01:03	<aleray>	I'm glad the solution I found seems working at least
01:04	<aleray>	gsnedders, may be you could help me with the other thig, that is to be able to parse a fragment with lxml and get an tree rather than a list of elements
01:06	<aleray>	the code here: http://dpaste.com/0XQHK9D raises an `AttributeError: 'list' object has no attribute 'xpath'`
01:06	<aleray>	because `tree = parser.parseFragment(html)` returns a list
01:07	<aleray>	because my fragment contains several elements
01:13	<aleray>	etree and lxml behave differently. See http://dpaste.com/3SE8103 and http://dpaste.com/3G7N7JS
01:13	<aleray>	I'd like the etree behaviour with lxml, So I could use xpath on it
08:39	<zewt_>	"filename.zip may harm your browsing experience, so Chrome has blocked it" nice of Chrome to ask my permission before "blocking it" a harmless file that I now have to download again in firefox
08:39	<zewt_>	all browsers have turned to crap
08:49	<zewt_>	when did it become okay for browsers to override the user on his own system, bodes deeply ill for the future of the web
08:53	<JonathanC>	https://www.w3.org/community/ DataSheets - need members
10:19	<aleray>	I'm stuck with my problem from yesterday: using lxml the parseFragment methods gives me a list of nodes
10:19	<aleray>	with etree it gives me one single element
10:19	<aleray>	because I have a list, I can't use methods like "xpath"
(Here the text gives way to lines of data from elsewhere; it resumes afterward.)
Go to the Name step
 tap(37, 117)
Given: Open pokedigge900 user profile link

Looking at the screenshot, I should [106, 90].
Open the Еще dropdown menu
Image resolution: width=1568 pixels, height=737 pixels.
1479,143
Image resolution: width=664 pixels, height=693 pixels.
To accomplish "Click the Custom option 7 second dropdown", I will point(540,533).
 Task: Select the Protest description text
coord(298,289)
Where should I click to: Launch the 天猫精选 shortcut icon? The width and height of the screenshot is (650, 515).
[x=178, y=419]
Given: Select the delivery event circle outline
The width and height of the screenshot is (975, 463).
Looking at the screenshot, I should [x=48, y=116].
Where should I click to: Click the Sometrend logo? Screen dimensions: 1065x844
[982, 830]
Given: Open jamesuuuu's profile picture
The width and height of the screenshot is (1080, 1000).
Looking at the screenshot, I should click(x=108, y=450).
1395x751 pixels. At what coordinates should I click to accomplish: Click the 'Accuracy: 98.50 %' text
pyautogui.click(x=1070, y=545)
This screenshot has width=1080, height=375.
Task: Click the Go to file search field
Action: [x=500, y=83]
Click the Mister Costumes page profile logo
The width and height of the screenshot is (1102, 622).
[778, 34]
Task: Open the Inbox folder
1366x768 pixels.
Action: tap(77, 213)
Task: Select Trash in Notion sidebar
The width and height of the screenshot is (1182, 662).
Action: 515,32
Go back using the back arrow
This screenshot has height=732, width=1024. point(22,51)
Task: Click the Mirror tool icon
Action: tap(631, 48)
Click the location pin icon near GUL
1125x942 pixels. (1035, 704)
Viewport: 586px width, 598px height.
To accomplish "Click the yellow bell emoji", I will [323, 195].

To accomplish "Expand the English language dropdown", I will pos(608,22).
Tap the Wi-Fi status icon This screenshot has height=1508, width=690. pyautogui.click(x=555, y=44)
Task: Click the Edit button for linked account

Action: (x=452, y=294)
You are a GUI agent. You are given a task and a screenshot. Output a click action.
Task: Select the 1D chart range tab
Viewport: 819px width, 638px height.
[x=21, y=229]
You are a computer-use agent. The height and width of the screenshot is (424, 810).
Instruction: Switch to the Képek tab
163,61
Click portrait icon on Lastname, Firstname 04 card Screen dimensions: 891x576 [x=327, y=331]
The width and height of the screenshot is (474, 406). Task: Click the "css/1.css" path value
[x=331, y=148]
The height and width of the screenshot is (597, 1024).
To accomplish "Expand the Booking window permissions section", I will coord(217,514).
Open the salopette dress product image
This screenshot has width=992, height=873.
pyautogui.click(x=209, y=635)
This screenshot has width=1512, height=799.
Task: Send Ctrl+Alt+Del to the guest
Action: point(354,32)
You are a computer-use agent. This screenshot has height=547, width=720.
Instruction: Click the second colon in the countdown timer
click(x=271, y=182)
11:39	<annevk>	2016 is close and the Location object is still poorly understood and defined: https://lists.w3.org/Archives/Public/www-archive/2015Oct/0051.html
12:16	<gsnedders>	aleray: hmm… both options seem kinda bad :\
14:26	<aleray>	gsnedders, hi, what do you meean?
19:24	<nox>	annevk: Should an url object's query become null again when its URLSearchParams becomes empty?